> _About this exercise_
In the entries that follow, the lines from the one with "1500x806 pixels. At" through the one with "724x514 pixels." are the ones to write out, exactly and with both ends included. Nothing else should appear.

((

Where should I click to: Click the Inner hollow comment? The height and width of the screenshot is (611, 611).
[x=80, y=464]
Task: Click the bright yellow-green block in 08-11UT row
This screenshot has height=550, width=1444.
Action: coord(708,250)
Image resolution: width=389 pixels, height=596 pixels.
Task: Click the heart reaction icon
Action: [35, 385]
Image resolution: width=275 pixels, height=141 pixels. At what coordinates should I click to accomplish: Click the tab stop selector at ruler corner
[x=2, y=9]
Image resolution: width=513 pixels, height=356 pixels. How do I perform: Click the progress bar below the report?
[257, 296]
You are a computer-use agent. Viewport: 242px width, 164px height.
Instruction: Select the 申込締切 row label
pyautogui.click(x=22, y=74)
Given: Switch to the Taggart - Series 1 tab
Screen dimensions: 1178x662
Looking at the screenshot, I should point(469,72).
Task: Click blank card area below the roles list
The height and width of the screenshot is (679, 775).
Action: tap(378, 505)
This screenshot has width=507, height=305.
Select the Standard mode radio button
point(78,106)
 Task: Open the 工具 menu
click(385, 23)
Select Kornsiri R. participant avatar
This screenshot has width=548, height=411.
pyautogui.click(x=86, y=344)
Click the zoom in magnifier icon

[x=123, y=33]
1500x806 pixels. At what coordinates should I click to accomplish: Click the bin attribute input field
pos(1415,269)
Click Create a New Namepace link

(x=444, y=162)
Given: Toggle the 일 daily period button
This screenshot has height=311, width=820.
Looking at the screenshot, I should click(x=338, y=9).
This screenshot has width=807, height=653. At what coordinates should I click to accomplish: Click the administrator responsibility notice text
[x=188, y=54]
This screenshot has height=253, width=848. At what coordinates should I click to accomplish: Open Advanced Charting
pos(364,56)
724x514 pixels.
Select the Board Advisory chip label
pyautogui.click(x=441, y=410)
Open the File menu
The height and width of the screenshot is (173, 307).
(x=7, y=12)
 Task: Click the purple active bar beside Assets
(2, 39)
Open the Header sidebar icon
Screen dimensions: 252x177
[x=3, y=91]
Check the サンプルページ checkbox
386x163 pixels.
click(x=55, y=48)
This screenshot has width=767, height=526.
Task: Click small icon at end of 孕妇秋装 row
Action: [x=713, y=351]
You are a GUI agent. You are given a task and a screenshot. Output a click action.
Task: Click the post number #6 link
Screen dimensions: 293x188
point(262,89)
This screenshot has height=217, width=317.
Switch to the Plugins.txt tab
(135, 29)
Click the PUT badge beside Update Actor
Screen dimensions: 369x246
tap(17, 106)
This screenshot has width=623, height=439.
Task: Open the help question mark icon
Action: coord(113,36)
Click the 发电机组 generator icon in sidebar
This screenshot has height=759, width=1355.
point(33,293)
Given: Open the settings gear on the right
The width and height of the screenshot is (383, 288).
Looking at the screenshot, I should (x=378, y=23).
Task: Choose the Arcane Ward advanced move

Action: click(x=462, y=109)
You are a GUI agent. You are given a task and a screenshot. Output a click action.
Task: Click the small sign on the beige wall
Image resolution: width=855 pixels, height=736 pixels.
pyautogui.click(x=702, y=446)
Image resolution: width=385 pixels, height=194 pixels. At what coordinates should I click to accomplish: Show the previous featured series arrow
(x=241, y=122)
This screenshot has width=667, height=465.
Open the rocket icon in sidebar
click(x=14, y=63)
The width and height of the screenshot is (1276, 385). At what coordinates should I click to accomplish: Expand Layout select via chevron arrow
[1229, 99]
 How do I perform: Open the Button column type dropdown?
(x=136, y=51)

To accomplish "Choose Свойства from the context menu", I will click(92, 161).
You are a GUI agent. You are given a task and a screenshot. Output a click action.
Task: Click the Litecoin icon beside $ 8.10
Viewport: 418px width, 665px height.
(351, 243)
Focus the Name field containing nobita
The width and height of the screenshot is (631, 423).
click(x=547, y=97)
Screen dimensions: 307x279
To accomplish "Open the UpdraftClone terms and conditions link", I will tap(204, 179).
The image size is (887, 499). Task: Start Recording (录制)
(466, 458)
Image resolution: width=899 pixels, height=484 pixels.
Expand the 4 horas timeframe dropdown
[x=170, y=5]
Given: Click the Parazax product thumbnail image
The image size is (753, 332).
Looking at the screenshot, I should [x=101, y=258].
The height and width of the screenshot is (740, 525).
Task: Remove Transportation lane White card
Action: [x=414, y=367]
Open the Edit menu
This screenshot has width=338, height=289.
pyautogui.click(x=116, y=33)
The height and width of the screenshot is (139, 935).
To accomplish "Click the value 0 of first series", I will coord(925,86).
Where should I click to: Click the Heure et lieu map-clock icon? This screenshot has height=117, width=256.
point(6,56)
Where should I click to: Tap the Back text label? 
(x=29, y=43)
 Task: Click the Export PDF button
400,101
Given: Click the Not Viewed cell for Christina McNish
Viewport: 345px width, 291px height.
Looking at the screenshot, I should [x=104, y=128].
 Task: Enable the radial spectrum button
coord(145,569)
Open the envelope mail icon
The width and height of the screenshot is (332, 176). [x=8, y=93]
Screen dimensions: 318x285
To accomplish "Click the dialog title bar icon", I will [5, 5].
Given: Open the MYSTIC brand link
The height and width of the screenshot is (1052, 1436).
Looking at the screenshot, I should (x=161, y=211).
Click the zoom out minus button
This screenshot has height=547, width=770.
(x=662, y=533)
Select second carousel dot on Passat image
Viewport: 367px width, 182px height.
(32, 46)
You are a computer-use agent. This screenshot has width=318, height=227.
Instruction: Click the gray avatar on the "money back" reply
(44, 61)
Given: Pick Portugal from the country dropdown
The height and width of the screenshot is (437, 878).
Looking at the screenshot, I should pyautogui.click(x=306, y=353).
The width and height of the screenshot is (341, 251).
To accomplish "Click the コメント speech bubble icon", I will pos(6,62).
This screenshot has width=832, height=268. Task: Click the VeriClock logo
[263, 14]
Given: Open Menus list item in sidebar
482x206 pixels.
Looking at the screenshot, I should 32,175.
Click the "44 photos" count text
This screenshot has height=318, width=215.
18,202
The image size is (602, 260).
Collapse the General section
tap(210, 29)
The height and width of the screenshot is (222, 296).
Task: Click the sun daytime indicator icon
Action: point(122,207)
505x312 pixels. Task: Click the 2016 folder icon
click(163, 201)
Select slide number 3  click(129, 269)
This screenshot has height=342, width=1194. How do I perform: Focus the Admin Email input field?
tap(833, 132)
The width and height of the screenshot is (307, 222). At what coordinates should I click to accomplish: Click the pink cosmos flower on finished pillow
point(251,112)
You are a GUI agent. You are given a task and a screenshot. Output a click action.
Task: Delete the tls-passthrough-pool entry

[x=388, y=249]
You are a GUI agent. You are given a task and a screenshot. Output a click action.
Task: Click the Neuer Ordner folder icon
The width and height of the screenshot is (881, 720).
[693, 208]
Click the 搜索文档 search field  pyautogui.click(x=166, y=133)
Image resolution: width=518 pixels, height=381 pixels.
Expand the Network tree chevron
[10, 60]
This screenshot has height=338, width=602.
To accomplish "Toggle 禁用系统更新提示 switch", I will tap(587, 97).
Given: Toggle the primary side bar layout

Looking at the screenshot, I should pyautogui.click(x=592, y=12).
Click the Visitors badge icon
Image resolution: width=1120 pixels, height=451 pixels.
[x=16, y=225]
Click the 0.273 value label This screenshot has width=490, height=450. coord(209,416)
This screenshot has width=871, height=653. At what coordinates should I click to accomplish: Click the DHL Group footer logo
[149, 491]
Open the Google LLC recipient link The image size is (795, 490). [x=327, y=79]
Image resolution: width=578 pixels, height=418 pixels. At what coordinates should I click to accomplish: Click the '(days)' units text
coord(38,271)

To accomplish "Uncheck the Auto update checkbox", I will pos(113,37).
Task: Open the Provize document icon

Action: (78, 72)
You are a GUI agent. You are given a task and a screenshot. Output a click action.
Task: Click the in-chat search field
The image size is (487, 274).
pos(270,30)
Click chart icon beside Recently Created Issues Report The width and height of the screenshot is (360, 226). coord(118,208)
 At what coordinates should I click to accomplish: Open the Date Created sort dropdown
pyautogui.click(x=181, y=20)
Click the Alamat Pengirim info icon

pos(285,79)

))

> _Your solution_
1500x806 pixels. At what coordinates should I click to accomplish: Click the bin attribute input field
pos(1415,269)
Click Create a New Namepace link

(x=444, y=162)
Given: Toggle the 일 daily period button
This screenshot has height=311, width=820.
Looking at the screenshot, I should click(x=338, y=9).
This screenshot has width=807, height=653. At what coordinates should I click to accomplish: Click the administrator responsibility notice text
[x=188, y=54]
This screenshot has height=253, width=848. At what coordinates should I click to accomplish: Open Advanced Charting
pos(364,56)
724x514 pixels.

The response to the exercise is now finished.